** start Exercise data **
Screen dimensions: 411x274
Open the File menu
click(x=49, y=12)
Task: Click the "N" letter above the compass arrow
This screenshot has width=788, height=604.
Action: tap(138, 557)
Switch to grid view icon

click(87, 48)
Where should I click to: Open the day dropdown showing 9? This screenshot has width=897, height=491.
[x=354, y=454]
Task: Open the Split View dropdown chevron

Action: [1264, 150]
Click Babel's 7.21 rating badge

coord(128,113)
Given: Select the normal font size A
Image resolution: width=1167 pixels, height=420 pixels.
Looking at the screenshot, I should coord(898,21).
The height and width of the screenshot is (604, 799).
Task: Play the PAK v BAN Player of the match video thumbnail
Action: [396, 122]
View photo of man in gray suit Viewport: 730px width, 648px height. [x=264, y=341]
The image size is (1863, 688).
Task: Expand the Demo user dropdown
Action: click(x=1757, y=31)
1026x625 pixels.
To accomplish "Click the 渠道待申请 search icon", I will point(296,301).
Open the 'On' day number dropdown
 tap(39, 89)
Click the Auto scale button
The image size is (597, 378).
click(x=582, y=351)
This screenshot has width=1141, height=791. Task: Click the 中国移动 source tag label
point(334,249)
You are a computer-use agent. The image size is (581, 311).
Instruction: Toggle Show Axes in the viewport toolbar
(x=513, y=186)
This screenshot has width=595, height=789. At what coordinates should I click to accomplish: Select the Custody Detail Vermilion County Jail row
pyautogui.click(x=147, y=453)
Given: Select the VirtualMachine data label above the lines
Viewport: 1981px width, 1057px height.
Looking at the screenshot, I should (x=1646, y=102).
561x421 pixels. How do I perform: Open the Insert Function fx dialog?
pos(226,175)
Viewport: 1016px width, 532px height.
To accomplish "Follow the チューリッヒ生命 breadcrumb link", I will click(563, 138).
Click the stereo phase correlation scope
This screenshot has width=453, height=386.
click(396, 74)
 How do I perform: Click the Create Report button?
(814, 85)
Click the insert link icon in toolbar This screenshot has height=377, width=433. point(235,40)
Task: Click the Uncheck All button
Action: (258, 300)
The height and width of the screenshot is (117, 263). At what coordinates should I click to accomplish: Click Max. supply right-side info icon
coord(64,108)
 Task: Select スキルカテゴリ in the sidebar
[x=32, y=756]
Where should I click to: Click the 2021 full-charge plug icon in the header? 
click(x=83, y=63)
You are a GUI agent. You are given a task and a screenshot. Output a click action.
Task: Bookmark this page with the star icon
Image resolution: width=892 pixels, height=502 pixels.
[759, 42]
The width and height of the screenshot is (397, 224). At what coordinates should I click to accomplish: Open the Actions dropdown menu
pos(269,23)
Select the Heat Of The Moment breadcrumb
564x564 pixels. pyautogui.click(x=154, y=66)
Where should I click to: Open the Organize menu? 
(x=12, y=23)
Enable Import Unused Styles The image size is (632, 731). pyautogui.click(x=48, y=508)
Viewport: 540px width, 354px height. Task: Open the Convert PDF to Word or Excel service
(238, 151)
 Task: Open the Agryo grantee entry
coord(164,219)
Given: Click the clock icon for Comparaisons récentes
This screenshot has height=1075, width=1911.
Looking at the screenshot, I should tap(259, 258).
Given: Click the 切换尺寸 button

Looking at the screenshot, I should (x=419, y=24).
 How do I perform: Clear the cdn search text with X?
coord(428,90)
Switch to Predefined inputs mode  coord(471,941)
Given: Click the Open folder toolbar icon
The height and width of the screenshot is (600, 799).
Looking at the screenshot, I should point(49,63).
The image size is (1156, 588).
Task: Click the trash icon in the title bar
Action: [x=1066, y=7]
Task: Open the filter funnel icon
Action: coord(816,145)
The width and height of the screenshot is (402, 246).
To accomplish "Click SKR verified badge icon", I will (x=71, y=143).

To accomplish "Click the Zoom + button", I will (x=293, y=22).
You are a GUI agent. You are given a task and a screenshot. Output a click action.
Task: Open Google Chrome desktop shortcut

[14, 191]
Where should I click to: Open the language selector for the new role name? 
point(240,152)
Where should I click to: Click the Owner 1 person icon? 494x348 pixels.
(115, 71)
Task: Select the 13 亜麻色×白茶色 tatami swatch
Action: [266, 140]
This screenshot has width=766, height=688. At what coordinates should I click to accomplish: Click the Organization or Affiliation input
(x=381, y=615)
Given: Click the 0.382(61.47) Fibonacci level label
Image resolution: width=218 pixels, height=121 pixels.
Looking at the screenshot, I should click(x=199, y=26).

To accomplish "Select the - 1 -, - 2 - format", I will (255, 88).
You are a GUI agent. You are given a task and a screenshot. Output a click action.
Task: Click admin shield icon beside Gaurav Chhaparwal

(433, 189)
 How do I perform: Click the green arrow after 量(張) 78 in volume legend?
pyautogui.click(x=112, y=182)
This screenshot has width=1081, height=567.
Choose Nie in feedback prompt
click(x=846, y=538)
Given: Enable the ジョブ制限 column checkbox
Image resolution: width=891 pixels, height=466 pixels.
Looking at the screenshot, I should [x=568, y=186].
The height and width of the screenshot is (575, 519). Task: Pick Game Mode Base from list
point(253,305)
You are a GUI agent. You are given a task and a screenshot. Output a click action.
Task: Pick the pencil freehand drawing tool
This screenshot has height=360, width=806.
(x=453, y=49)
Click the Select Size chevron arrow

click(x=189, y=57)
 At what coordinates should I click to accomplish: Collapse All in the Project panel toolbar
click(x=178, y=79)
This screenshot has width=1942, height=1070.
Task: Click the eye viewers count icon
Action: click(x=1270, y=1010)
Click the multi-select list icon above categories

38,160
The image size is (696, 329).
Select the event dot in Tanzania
** end Exercise data **
(The request) Convert every line of the entries above into a Markdown table with the columns No. and Line. Number the rows in order and leave out blank lines.

(Solution to this task)
| No. | Line |
|---|---|
| 1 | Screen dimensions: 411x274 |
| 2 | Open the File menu |
| 3 | click(x=49, y=12) |
| 4 | Task: Click the "N" letter above the compass arrow |
| 5 | This screenshot has width=788, height=604. |
| 6 | Action: tap(138, 557) |
| 7 | Switch to grid view icon |
| 8 | click(87, 48) |
| 9 | Where should I click to: Open the day dropdown showing 9? This screenshot has width=897, height=491. |
| 10 | [x=354, y=454] |
| 11 | Task: Open the Split View dropdown chevron |
| 12 | Action: [1264, 150] |
| 13 | Click Babel's 7.21 rating badge |
| 14 | coord(128,113) |
| 15 | Given: Select the normal font size A |
| 16 | Image resolution: width=1167 pixels, height=420 pixels. |
| 17 | Looking at the screenshot, I should coord(898,21). |
| 18 | The height and width of the screenshot is (604, 799). |
| 19 | Task: Play the PAK v BAN Player of the match video thumbnail |
| 20 | Action: [396, 122] |
| 21 | View photo of man in gray suit Viewport: 730px width, 648px height. [x=264, y=341] |
| 22 | The image size is (1863, 688). |
| 23 | Task: Expand the Demo user dropdown |
| 24 | Action: click(x=1757, y=31) |
| 25 | 1026x625 pixels. |
| 26 | To accomplish "Click the 渠道待申请 search icon", I will point(296,301). |
| 27 | Open the 'On' day number dropdown |
| 28 |  tap(39, 89) |
| 29 | Click the Auto scale button |
| 30 | The image size is (597, 378). |
| 31 | click(x=582, y=351) |
| 32 | This screenshot has width=1141, height=791. Task: Click the 中国移动 source tag label |
| 33 | point(334,249) |
| 34 | You are a computer-use agent. The image size is (581, 311). |
| 35 | Instruction: Toggle Show Axes in the viewport toolbar |
| 36 | (x=513, y=186) |
| 37 | This screenshot has width=595, height=789. At what coordinates should I click to accomplish: Select the Custody Detail Vermilion County Jail row |
| 38 | pyautogui.click(x=147, y=453) |
| 39 | Given: Select the VirtualMachine data label above the lines |
| 40 | Viewport: 1981px width, 1057px height. |
| 41 | Looking at the screenshot, I should (x=1646, y=102). |
| 42 | 561x421 pixels. How do I perform: Open the Insert Function fx dialog? |
| 43 | pos(226,175) |
| 44 | Viewport: 1016px width, 532px height. |
| 45 | To accomplish "Follow the チューリッヒ生命 breadcrumb link", I will click(563, 138). |
| 46 | Click the stereo phase correlation scope |
| 47 | This screenshot has width=453, height=386. |
| 48 | click(396, 74) |
| 49 |  How do I perform: Click the Create Report button? |
| 50 | (814, 85) |
| 51 | Click the insert link icon in toolbar This screenshot has height=377, width=433. point(235,40) |
| 52 | Task: Click the Uncheck All button |
| 53 | Action: (258, 300) |
| 54 | The height and width of the screenshot is (117, 263). At what coordinates should I click to accomplish: Click Max. supply right-side info icon |
| 55 | coord(64,108) |
| 56 |  Task: Select スキルカテゴリ in the sidebar |
| 57 | [x=32, y=756] |
| 58 | Where should I click to: Click the 2021 full-charge plug icon in the header?  |
| 59 | click(x=83, y=63) |
| 60 | You are a GUI agent. You are given a task and a screenshot. Output a click action. |
| 61 | Task: Bookmark this page with the star icon |
| 62 | Image resolution: width=892 pixels, height=502 pixels. |
| 63 | [759, 42] |
| 64 | The width and height of the screenshot is (397, 224). At what coordinates should I click to accomplish: Open the Actions dropdown menu |
| 65 | pos(269,23) |
| 66 | Select the Heat Of The Moment breadcrumb |
| 67 | 564x564 pixels. pyautogui.click(x=154, y=66) |
| 68 | Where should I click to: Open the Organize menu?  |
| 69 | (x=12, y=23) |
| 70 | Enable Import Unused Styles The image size is (632, 731). pyautogui.click(x=48, y=508) |
| 71 | Viewport: 540px width, 354px height. Task: Open the Convert PDF to Word or Excel service |
| 72 | (238, 151) |
| 73 |  Task: Open the Agryo grantee entry |
| 74 | coord(164,219) |
| 75 | Given: Click the clock icon for Comparaisons récentes |
| 76 | This screenshot has height=1075, width=1911. |
| 77 | Looking at the screenshot, I should tap(259, 258). |
| 78 | Given: Click the 切换尺寸 button |
| 79 | Looking at the screenshot, I should (x=419, y=24). |
| 80 |  How do I perform: Clear the cdn search text with X? |
| 81 | coord(428,90) |
| 82 | Switch to Predefined inputs mode  coord(471,941) |
| 83 | Given: Click the Open folder toolbar icon |
| 84 | The height and width of the screenshot is (600, 799). |
| 85 | Looking at the screenshot, I should point(49,63). |
| 86 | The image size is (1156, 588). |
| 87 | Task: Click the trash icon in the title bar |
| 88 | Action: [x=1066, y=7] |
| 89 | Task: Open the filter funnel icon |
| 90 | Action: coord(816,145) |
| 91 | The width and height of the screenshot is (402, 246). |
| 92 | To accomplish "Click SKR verified badge icon", I will (x=71, y=143). |
| 93 | To accomplish "Click the Zoom + button", I will (x=293, y=22). |
| 94 | You are a GUI agent. You are given a task and a screenshot. Output a click action. |
| 95 | Task: Open Google Chrome desktop shortcut |
| 96 | [14, 191] |
| 97 | Where should I click to: Open the language selector for the new role name?  |
| 98 | point(240,152) |
| 99 | Where should I click to: Click the Owner 1 person icon? 494x348 pixels. |
| 100 | (115, 71) |
| 101 | Task: Select the 13 亜麻色×白茶色 tatami swatch |
| 102 | Action: [266, 140] |
| 103 | This screenshot has width=766, height=688. At what coordinates should I click to accomplish: Click the Organization or Affiliation input |
| 104 | (x=381, y=615) |
| 105 | Given: Click the 0.382(61.47) Fibonacci level label |
| 106 | Image resolution: width=218 pixels, height=121 pixels. |
| 107 | Looking at the screenshot, I should click(x=199, y=26). |
| 108 | To accomplish "Select the - 1 -, - 2 - format", I will (255, 88). |
| 109 | You are a GUI agent. You are given a task and a screenshot. Output a click action. |
| 110 | Task: Click admin shield icon beside Gaurav Chhaparwal |
| 111 | (433, 189) |
| 112 |  How do I perform: Click the green arrow after 量(張) 78 in volume legend? |
| 113 | pyautogui.click(x=112, y=182) |
| 114 | This screenshot has width=1081, height=567. |
| 115 | Choose Nie in feedback prompt |
| 116 | click(x=846, y=538) |
| 117 | Given: Enable the ジョブ制限 column checkbox |
| 118 | Image resolution: width=891 pixels, height=466 pixels. |
| 119 | Looking at the screenshot, I should [x=568, y=186]. |
| 120 | The height and width of the screenshot is (575, 519). Task: Pick Game Mode Base from list |
| 121 | point(253,305) |
| 122 | You are a GUI agent. You are given a task and a screenshot. Output a click action. |
| 123 | Task: Pick the pencil freehand drawing tool |
| 124 | This screenshot has height=360, width=806. |
| 125 | (x=453, y=49) |
| 126 | Click the Select Size chevron arrow |
| 127 | click(x=189, y=57) |
| 128 |  At what coordinates should I click to accomplish: Collapse All in the Project panel toolbar |
| 129 | click(x=178, y=79) |
| 130 | This screenshot has width=1942, height=1070. |
| 131 | Task: Click the eye viewers count icon |
| 132 | Action: click(x=1270, y=1010) |
| 133 | Click the multi-select list icon above categories |
| 134 | 38,160 |
| 135 | The image size is (696, 329). |
| 136 | Select the event dot in Tanzania |